• [PROBLEM REQUIREMENTS]: Give back, word for word, the line that contains "Where should I" and all lines after it in the material, through the last; please include only these.

-------- RECORDS FOR THIS EXERCISE

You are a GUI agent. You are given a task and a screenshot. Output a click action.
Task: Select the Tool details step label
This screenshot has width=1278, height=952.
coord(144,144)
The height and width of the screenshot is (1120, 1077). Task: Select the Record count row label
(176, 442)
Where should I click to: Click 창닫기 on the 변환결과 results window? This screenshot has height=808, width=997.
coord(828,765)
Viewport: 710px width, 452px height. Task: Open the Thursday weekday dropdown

----------------

• [RESPONSE BELOW]:
Where should I click to: Click 창닫기 on the 변환결과 results window? This screenshot has height=808, width=997.
coord(828,765)
Viewport: 710px width, 452px height. Task: Open the Thursday weekday dropdown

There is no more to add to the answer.